Document text -
>>>
Millions of women plan their lives based on something of a deadline. There is only a certain window of time when they can safely give birth. If women could bear children later, it would have an enormous impact on their lives. Now doctors are discovering how to do it. Here's ABC's Debora Amous with medicine on the cutting edge.
Allison Carson wonders if she waited too long to have a baby. She started trying to get pregnant at 42. "We just hoped that everything would be fine. We just hoped that the statistics didn't apply to us." Carson turned to in-vitro fertilization. She got pregnant but quickly miscarried, almost half of women over 40 usually do. "It rocks your world." And rocks the family budget. She has spent $60,000 on fertility treatments. Now 45, she's not giving up. The next generation of women in their 40s may have a better chance. Researchers have succeeded in freezing the eggs of a younger woman and thawing them later. It is one promising area of research. Another is pushing back menopause.
A woman is born with all the eggs she's ever going to have. Millions of them.
<<<
Exercise requirements -
- a) Repeat word for word the part of the fertility report from "Allison Carson wonders" to "pushing back menopause.".
- b) Keep going with the report on delaying childbirth, starting right after its last sentence.

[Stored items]
>>>
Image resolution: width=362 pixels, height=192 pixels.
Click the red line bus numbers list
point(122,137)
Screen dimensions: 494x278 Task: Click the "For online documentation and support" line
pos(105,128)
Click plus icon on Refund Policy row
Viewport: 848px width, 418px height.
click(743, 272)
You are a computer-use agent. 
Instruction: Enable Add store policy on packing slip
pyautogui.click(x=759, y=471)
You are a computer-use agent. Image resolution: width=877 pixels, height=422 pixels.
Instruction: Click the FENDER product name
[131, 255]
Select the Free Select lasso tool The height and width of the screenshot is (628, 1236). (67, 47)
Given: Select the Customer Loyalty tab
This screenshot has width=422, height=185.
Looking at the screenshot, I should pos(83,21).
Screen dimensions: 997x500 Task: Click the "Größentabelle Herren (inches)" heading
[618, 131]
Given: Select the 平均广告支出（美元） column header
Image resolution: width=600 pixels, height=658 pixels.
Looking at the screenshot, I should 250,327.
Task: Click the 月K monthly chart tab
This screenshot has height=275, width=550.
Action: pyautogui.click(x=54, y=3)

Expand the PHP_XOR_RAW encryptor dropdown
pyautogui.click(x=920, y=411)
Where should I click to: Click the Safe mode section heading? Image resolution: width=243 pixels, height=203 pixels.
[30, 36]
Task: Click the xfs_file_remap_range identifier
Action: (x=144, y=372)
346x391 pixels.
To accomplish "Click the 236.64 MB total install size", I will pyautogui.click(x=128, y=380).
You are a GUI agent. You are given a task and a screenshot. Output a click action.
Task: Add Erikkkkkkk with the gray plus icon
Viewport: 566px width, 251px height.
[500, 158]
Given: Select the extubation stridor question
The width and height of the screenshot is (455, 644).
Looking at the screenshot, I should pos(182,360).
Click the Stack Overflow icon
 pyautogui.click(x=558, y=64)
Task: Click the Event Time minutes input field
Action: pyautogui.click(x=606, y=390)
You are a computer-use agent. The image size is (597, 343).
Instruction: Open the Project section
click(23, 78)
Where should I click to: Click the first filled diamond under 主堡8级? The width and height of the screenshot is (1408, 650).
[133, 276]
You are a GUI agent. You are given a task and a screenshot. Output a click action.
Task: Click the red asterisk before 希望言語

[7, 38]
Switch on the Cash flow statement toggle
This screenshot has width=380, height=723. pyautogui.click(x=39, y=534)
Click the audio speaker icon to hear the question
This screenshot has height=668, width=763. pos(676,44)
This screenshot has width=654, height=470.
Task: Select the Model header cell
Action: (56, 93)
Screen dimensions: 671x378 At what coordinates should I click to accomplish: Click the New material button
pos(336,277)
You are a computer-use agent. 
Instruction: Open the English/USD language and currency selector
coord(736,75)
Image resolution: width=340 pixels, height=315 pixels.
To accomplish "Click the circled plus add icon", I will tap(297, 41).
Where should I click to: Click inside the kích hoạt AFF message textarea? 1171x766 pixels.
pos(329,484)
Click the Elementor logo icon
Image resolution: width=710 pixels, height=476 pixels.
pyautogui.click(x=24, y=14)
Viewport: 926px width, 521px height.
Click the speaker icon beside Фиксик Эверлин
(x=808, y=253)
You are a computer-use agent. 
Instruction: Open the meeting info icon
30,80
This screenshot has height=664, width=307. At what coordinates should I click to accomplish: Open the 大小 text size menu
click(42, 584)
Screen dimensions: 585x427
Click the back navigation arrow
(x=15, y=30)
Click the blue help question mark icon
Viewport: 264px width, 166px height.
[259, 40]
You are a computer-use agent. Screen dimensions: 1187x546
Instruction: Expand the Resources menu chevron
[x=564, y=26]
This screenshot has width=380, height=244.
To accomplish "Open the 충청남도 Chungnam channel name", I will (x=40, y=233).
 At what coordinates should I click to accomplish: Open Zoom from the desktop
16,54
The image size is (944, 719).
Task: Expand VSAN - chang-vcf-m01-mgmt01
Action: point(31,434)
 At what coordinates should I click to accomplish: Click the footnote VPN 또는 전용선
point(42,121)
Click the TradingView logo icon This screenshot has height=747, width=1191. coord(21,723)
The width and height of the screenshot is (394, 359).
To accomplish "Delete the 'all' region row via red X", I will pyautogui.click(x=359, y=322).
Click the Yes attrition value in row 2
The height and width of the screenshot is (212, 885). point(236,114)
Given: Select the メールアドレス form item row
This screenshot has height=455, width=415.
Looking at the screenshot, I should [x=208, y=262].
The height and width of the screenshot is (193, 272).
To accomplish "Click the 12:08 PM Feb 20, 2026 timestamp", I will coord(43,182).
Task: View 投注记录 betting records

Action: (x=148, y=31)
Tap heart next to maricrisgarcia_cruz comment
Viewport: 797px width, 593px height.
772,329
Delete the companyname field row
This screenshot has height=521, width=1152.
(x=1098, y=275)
<<<
Outputs by task -
- a)
Allison Carson wonders if she waited too long to have a baby. She started trying to get pregnant at 42. "We just hoped that everything would be fine. We just hoped that the statistics didn't apply to us." Carson turned to in-vitro fertilization. She got pregnant but quickly miscarried, almost half of women over 40 usually do. "It rocks your world." And rocks the family budget. She has spent $60,000 on fertility treatments. Now 45, she's not giving up. The next generation of women in their 40s may have a better chance. Researchers have succeeded in freezing the eggs of a younger woman and thawing them later. It is one promising area of research. Another is pushing back menopause.

- b)
By puberty, 95 percent of them are already gone. The rest dwindle quickly through her 30s and 40s. By the time a woman is 50, her eggs are virtually gone. But what if the timing was altered? what if there was a pill to stop the release of a woman's eggs, a process that would resume when she stopped taking the pill? That's what Roger Gosden is researching. "It might also delay menopause, let's say, instead of 50, perhaps 60. That's the theory."
At Massachusetts General Hospital, researcher John Tilly has stopped menopause in mice. Tilly discovered a gene that causes ovaries to age and eggs to die. When he bred mice without that gene, "We had mice that were roughly the equivalent of 100-year-old women. And their ovaries were still functioning normally." Research for women is years away, but revolutionary fertility treatments are already changing the biological clock.